*YOUR INSTRUCTIONS*. Copy out the entries word for word, starting at the line containing "Viewport: 347px width, 171px" and ending at the line containing "Looking at the screenshot, I should click(x=197, y=27).", with both of those lines included.

(Entries on target coordinates)
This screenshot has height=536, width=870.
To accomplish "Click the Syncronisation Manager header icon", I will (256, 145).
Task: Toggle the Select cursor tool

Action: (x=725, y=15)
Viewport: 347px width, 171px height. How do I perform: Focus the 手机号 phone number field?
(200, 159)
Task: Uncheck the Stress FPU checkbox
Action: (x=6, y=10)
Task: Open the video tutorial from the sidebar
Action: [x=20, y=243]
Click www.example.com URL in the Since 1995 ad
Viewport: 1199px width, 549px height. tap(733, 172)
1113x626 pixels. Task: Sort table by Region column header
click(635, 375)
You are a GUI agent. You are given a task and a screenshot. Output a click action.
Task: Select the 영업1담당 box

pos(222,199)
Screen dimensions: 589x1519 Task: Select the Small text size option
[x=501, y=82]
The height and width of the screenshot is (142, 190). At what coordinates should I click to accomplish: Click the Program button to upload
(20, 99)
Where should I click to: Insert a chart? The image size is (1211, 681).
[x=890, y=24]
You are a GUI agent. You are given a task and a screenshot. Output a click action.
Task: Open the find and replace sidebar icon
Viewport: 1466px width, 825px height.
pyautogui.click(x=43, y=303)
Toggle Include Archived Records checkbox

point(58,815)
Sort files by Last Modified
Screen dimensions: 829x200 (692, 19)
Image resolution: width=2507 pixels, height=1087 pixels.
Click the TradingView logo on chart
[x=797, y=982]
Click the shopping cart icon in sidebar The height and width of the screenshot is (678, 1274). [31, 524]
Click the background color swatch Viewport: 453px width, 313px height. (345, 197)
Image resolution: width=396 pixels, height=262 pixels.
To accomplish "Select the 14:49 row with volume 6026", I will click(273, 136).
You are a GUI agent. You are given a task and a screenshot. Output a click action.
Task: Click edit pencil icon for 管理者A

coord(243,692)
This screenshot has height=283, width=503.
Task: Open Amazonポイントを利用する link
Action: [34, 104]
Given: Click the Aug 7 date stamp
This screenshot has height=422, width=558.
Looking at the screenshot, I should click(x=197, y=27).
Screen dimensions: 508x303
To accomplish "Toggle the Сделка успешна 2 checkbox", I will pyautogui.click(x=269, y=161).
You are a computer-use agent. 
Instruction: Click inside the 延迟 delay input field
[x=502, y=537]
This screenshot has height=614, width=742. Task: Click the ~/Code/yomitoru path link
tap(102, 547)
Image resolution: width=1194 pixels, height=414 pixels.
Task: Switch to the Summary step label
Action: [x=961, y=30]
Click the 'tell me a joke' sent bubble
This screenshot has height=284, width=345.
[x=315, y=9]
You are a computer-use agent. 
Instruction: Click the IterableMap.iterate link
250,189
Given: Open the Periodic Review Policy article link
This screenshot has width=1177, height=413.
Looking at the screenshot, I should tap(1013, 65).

*ANSWER TO THE PROBLEM*.
Viewport: 347px width, 171px height. How do I perform: Focus the 手机号 phone number field?
(200, 159)
Task: Uncheck the Stress FPU checkbox
Action: (x=6, y=10)
Task: Open the video tutorial from the sidebar
Action: [x=20, y=243]
Click www.example.com URL in the Since 1995 ad
Viewport: 1199px width, 549px height. tap(733, 172)
1113x626 pixels. Task: Sort table by Region column header
click(635, 375)
You are a GUI agent. You are given a task and a screenshot. Output a click action.
Task: Select the 영업1담당 box

pos(222,199)
Screen dimensions: 589x1519 Task: Select the Small text size option
[x=501, y=82]
The height and width of the screenshot is (142, 190). At what coordinates should I click to accomplish: Click the Program button to upload
(20, 99)
Where should I click to: Insert a chart? The image size is (1211, 681).
[x=890, y=24]
You are a GUI agent. You are given a task and a screenshot. Output a click action.
Task: Open the find and replace sidebar icon
Viewport: 1466px width, 825px height.
pyautogui.click(x=43, y=303)
Toggle Include Archived Records checkbox

point(58,815)
Sort files by Last Modified
Screen dimensions: 829x200 (692, 19)
Image resolution: width=2507 pixels, height=1087 pixels.
Click the TradingView logo on chart
[x=797, y=982]
Click the shopping cart icon in sidebar The height and width of the screenshot is (678, 1274). [31, 524]
Click the background color swatch Viewport: 453px width, 313px height. (345, 197)
Image resolution: width=396 pixels, height=262 pixels.
To accomplish "Select the 14:49 row with volume 6026", I will click(273, 136).
You are a GUI agent. You are given a task and a screenshot. Output a click action.
Task: Click edit pencil icon for 管理者A

coord(243,692)
This screenshot has height=283, width=503.
Task: Open Amazonポイントを利用する link
Action: [34, 104]
Given: Click the Aug 7 date stamp
This screenshot has height=422, width=558.
Looking at the screenshot, I should click(x=197, y=27).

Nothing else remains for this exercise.